For most of this year, we heard lots about how “parent rights” were being trampled by schools that were trying to keep hidden the many nefarious things happening in classrooms. The high-volume screaming for “transparency” was the disingenuous center of the recent elections in Virginia.
And it’s total crap, according to Anne Lutz Fernandez, former teacher and writer, writing in the Washington Post’s Answer Sheet blog (and me).
By transparency, they mean to require schools to pre-publish every scrap of material used in classrooms. Like their earlier efforts, this one is based on a false premise, and, if effective, will debilitate teaching and learning.
How do we know these calls for transparency are being made in bad faith? Parents have more access to what’s going on in classrooms now than at any time in U.S. history.
Parents have long known what their children learn in school via curriculum nights, teacher conferences, emails and phone calls. Some have volunteered in classes. Of course, since kids learned on slates, parents have asked them what they did in school that day, helped them with homework, and reviewed returned assignments. These methods still exist, but a fire hose of electronic information has blasted open what might once have seemed a black box.
During the pandemic, as most kids were doing their schooling online, parents had a front row seat to observe what their children were learning and doing in the classroom. If they wanted to know.
Even prior to 2020, many if not most schools, including our own overly-large school district, posted complete curriculums for almost all subjects students would be studying. In Virginia, the Programs of Study (POS) form the required foundation, and have been openly available on their website for decades.
The same week, Post education columnist Jay Mathews piled on to the “parents demand” narrative with his usual evidence-light, selected-anacdotal, personal observation-heavy approach to punditing, claiming that in most schools, parents are “banned from observing classrooms”.
But for some of them, watching education firsthand has been a rare and welcome learning experience. Until teachers went on Zoom, classroom observations by parents were mostly banned or discouraged in the several decades I have been attending and writing about schools.
Some parents would still like to see what their kids do in class, or even observe the daily routine before enrolling them in a new school. Such requests are usually rejected. Parents are told in-class observations are too distracting, too cumbersome, or violate student or teacher privacy — even though few schools ever try them.
Which, in my experience, is complete BS.
The many schools I’ve taught in and worked with over the same years that Mathews has been writing from the outside, welcomed parents. Especially those who wanted to volunteer time in the classroom, which just happens to be a great way to learn what’s happening from the inside. But they were also open to those who were there to just visit and observe.
Ok, so those are just my observations, verses those of Mathews. And I’m not saying that some schools and teachers don’t try to shut out any kind of observations of their work. But the organized conspiracy by public education to block community observation and participation just doesn’t exist.
The bottom line is that the process of public schools has never been so transparent. Not sure the same can be said of charter and private schools.
However, what teachers, administrators, and kids don’t need, or want, are loud, propaganda-driven zealots with a political agenda and a desire to disrupt. Like those who have been showing up at school board meetings to yell at school administrators for the Fox-imagined sins swimming around in their heads.
Anyway, this mess around so-called “transparency” is only getting started as a political football, so I’ll leave Ms. Fernandez with the final word.
Parents who seek to know what goes on in schools really have to want to know. To know the philosophy, the objectives, the methods, the context, the scope and sequence. If they want to find a problem, they will: because even the teachers in their child’s school don’t agree on all these things.
And they have to want to know because they’re invested in their child’s education, not in a political agenda. Then we can meet in the doorway between school and home, open wider than it ever has been, and have a discussion like the grown-ups that our children deserve.
The image is an art piece called Open Door by French artist Jean-Marie Gitard (aka Mr. Strange). One of the many interesting, odd things to be found when looking for blog post illustrations on the web.
__________
▸ **Problem details**
Print the section of the school transparency post from "The same week, Post" to "ever try them.", copying it word for word.
__________
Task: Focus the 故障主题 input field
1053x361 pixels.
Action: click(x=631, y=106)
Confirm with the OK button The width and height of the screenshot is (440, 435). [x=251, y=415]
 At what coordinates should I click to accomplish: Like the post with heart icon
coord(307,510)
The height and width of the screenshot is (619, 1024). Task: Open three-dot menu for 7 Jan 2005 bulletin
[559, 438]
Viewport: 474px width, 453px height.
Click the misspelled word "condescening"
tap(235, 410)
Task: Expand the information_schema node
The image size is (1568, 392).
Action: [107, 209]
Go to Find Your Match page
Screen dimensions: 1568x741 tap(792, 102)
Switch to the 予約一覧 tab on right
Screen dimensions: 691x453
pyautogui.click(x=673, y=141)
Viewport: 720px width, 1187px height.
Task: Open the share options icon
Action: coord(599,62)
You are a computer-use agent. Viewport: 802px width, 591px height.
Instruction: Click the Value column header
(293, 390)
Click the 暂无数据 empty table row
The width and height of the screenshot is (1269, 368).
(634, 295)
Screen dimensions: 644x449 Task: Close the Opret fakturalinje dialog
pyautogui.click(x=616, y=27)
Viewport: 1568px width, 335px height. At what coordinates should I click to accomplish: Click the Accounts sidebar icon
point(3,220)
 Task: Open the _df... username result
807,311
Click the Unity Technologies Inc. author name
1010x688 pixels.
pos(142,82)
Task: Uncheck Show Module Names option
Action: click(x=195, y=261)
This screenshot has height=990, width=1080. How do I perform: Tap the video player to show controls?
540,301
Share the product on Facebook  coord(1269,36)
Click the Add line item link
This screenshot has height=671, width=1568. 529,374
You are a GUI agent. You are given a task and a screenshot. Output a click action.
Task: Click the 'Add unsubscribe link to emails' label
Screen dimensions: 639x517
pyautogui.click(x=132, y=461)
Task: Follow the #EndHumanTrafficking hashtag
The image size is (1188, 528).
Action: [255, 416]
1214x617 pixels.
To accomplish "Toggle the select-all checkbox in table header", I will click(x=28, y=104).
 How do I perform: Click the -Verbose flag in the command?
__________
▸ **Exercise answer**
The same week, Post education columnist Jay Mathews piled on to the “parents demand” narrative with his usual evidence-light, selected-anacdotal, personal observation-heavy approach to punditing, claiming that in most schools, parents are “banned from observing classrooms”.
But for some of them, watching education firsthand has been a rare and welcome learning experience. Until teachers went on Zoom, classroom observations by parents were mostly banned or discouraged in the several decades I have been attending and writing about schools.
Some parents would still like to see what their kids do in class, or even observe the daily routine before enrolling them in a new school. Such requests are usually rejected. Parents are told in-class observations are too distracting, too cumbersome, or violate student or teacher privacy — even though few schools ever try them.